英文契約書の相談・質問集42 インコタームズとは何でしょうか。

 


 英文契約書の作成,チェック(レビュー),翻訳(英訳/和訳),修正の依頼を受ける際によく受ける相談・質問に,「インコタームズとは何でしょうか。」というものがあります。

 

 

 インコタームズは,簡単にいうと,当事者が簡単に貿易条件を設定できるように,一定数の貿易条件を定めた国際的な基準のようなものです。



 国際商業会議所(ICC)が制定した貿易取引条件とその解釈に関する国際規則のことを指し,International Commercial Termsが正式名称になります。



 International Commercial Termsを略して,Incoterms(インコタームズ)と呼んでいます。

 

 

 最新版は,Incoterms 2020というもので,10年毎に改訂されています。

 

 

 インターネットでインコタームズやIncotermsで検索すると,Ex-works,FOB,CIFのようなインコタームズに記載された貿易条件の詳細についての解説記事がたくさん出てきますので読んでみて下さい。



 例えば,Incoterms 2020の具体的な条件の内容などはJETRO(日本貿易振興機構: ジェトロ)のこちらの記事確認できます。

 

 

 なお,インコタームズは,条約や法律の類ではないので,当事者がインコタームズに書かれた貿易条件を選択しなければ,インコタームズが適用されるということはありません。

 

 

 国際取引は,異なる国に属する企業同士が行いますし,海上輸送を伴うと,どちらがどこまで物品を輸送するのか,保険はどちらがどこからかけるのか,途中で物品が破損したりした場合どちらが責任を負うのかなど取り決めることが数多く出てきます。

 

 

 これらをいちいち交渉し,合意していては,選択肢が無限に増えてしまい煩雑です。

 

 

 そのため,インコタームズという国際準則のようなものが,代表的な貿易の条件を用意してくれていて,当事者はこれを選ぶと簡単に貿易の条件を設定できると理解しておけば良いかと思います。

 

 

 インコタームズを利用する際に注意しなければならない点はいくつかあります。

 

 

 まず,どの年度のインコタームズを使うのかを明示する必要があります。

 

 

 インコタームズは10年毎に改訂されているので,例えば,Incoterms 2000のFOB条件と,Incoterms 2010のFOB条件では内容が異なるというように,貿易条件が変更されていることがあるからです。

 

 

 また,よく勘違いされているのは,インコタームズで貿易条件を選択すると,危険の移転(Risk of Loss)と同様に所有権の移転も取り決めたことになるという点です。

 

 

 インコタームズは,危険の移転時期については定めていますが,所有権の移転については何もいっていません。

 

 

 そのため,取り決める必要があれば,所有権の移転については,英文契約書で別途取り決める必要があります。



 他にも,インコタームズを法律のようなものと理解されている方もたまにいらっしゃって,インコタームズを適用するなどと英文契約書に記載し,いろいろな契約書上取り決めるべき条件を取り決めたつもりになっていらっしゃることがあります。



 冒頭に申し上げたとおり,これは間違いです。



 インコタームズは,法律のようなものではないので,あくまでインコタームズに記載された条件を当事者で約束したということに過ぎず,例えば,売買契約であれば,製品の保証をどうするのか,損害賠償責任についてどうするのか,準拠法についてはどうするのか,などは何も触れていません。

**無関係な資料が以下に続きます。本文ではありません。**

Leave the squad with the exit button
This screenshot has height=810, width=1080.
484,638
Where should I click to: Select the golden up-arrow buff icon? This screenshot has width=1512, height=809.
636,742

 そのため,インコタームズを理解するときは,インコタームズには何が書かれていて,貿易条件を選ぶと何が取り決めされてことになるかをまずは知ることが重要です。



 また,インコタームズに記載があっても,この部分は別の合意はしたいということも可能です。



 インコタームズはあくまで任意の準則であり,当事者が合意により適用を排除することはもちろん可能だからです。



 その場合は,英文契約書にインコタームズとは異なる条件をとることを明記して対応することになります。